6. If You Watch Scream Queens…
Read Final Girls by Riley Sager
I’ve never felt more personally victimized than when I found out Scream Queens would not be coming back for a third season. My responses in my group texts are about to get a whole lot less savage let me just tell you. THANKS, FOX. Thank god there’s Final Girls by Riley Sagar, aka Scream Queens’ campy, horror book equivalent. The book is all about Quincy Carpenter, lone survivor of a horror movie–scale massacre and newest club member of the world’s saddest sorority: the Final Girls. Honestly, I dare you not to read Quincey’s lines in Chanel Oberlin’s voice. Dare you. Anyways, the Final Girls are made up of similar real-life horror movie survivors until each member starts to get murdered. Now Quincy has to annoying shit like relive her past lest she end up next on the killer’s list.

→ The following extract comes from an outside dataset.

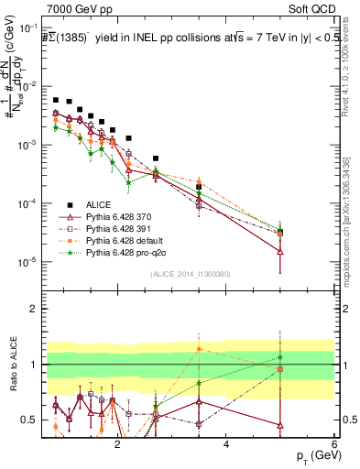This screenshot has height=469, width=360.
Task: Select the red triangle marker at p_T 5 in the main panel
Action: pyautogui.click(x=280, y=251)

7. If You Watch Are You The One?…
Read I Had A Nice Time & Other Lies by The Betches
Honestly you should read this book if you don’t want to end up on the trashiest island MTV could buy, hooking up with human garbage for potential Instagram likes. Save yourself now and read this book. We’ll give you advice on anything from which dating app will help you meet your husband and which one will likely result in your date wearing your skin as a suit to how to trick your Bumble hookup into being FB official. You’re welcome.